Antitrust watchdog fines Grab P16 million over Uber deal

Aika Rey
Antitrust watchdog fines Grab P16 million over Uber deal
(UPDATED) Philippine Competition Commission slaps Grab with a fine of P12 million and Uber with P4 million for causing 'undue difficulties' to the review of their deal

MANILA, Philippines (UPDATED) – The Philippine Competition Commission (PCC), the country’s antitrust watchdog, imposed P16-million ($296,741) worth of penalties on ride-hailing giant Grab Philippines for failing to maintain operations before it acquired Uber.

When Grab bought Uber’s Southeast Asia operations, the PCC warned of a “virtual monopoly” of the industry. The commission launched its own review of the acquisition deal between the two companies, which led to PCC imposing interim measures.

Following the review, the PCC slapped Grab with a fine of P12 million ($222,586) and Uber with P4 million ($74,195) for causing “undue difficulties” to the review. (READ: Months after Uber left, where are the new ride-hailing firms?)

“While we’re reviewing [the deal], you revert first to your pre-merger situation. Why? Two things: Don’t prejudice our ability to impose remedies. It also prejudiced our ability to make an assessment of the situation,” PCC Commissioner Stella Luz Quimbo said.

“If you want to exit the market, you can sell of course. But don’t do it right away. In this situation, when Grab purchased Uber, Uber already exited. We would have a more difficult time imposing the possible solution. That’s why we said come back first,” Quimbo added.

On April, the PCC released interim measures while they were reviewing the Grab-Uber deal. Quimbo said that the ride-hailing companies violated two measures, for a total of 10 counts.

Under the law, PCC can impose penalties of, at most, P2 million ($37,097) per violation, which led to the P16-million total. The PCC left it to both firms on how they will settle the penalty.

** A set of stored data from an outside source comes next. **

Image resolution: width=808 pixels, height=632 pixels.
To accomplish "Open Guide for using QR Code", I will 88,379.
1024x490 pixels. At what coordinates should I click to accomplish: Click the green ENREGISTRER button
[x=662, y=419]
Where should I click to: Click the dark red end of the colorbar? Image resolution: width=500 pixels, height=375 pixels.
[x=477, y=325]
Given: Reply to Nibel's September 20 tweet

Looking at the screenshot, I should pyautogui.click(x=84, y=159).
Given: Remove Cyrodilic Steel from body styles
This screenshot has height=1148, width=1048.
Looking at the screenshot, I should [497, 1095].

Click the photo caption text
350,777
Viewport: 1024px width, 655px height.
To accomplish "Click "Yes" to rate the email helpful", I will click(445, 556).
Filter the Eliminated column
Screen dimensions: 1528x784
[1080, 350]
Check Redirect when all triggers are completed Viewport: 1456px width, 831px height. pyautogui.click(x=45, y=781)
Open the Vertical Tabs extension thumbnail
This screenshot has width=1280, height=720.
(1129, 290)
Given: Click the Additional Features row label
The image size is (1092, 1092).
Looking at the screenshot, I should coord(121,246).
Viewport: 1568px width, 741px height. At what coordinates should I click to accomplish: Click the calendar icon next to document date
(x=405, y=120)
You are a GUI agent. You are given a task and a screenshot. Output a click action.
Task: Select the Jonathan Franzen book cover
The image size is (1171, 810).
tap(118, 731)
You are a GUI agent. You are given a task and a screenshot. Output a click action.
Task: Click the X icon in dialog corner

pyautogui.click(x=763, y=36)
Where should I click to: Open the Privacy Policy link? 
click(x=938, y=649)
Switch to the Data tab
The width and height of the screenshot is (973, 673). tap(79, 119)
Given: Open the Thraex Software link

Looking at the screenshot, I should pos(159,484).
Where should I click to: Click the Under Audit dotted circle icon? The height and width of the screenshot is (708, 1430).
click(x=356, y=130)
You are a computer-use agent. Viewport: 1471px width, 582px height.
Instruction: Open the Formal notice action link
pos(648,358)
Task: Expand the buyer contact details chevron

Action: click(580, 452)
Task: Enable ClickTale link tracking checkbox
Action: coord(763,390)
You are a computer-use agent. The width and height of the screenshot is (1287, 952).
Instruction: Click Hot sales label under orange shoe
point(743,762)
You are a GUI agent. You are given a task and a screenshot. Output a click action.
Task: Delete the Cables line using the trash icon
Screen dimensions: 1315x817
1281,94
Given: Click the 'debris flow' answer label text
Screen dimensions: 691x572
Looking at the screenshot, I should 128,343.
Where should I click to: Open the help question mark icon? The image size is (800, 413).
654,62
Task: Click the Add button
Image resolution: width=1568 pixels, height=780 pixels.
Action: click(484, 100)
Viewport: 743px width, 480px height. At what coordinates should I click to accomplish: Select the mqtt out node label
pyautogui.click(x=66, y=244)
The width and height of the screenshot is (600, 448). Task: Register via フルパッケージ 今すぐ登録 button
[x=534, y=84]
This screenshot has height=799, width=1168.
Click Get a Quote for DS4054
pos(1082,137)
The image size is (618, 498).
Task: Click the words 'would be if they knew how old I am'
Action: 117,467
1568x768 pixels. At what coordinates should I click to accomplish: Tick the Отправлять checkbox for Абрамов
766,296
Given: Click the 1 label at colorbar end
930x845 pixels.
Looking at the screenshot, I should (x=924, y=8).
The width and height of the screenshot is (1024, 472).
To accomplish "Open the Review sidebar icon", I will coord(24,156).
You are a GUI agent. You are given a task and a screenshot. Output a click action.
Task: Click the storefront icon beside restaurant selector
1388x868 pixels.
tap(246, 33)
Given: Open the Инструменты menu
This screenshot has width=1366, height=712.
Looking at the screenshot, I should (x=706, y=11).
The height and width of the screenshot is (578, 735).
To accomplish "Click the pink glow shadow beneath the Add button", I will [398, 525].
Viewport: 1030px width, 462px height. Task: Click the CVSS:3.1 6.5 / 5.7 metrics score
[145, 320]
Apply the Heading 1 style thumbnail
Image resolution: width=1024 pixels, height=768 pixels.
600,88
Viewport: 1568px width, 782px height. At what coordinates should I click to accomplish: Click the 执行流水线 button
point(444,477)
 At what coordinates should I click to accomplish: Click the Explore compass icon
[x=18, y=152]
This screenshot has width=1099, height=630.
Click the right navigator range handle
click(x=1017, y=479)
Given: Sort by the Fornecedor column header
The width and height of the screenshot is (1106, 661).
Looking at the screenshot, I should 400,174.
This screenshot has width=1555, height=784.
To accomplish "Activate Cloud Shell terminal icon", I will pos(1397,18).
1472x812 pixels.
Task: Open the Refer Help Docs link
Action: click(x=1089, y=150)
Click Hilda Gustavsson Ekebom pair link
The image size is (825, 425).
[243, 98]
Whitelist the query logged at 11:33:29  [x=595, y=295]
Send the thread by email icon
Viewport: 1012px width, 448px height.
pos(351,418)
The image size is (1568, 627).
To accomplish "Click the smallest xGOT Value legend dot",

The order, which was sent to Grab on October 11, can still be appealed. The ride-hailing firm must submit a motion for reconsideration 15 days since receipt.

Grab Philippines public affairs head Leo Gonzales said in a statement on Wednesday, October 17, that the firm is still “studying all legal options.”

“We are currently studying all our legal options with regard to the fine imposed by the Philippine Competition Commission. We will continue to provide additional information as it becomes available,” Gonzales said.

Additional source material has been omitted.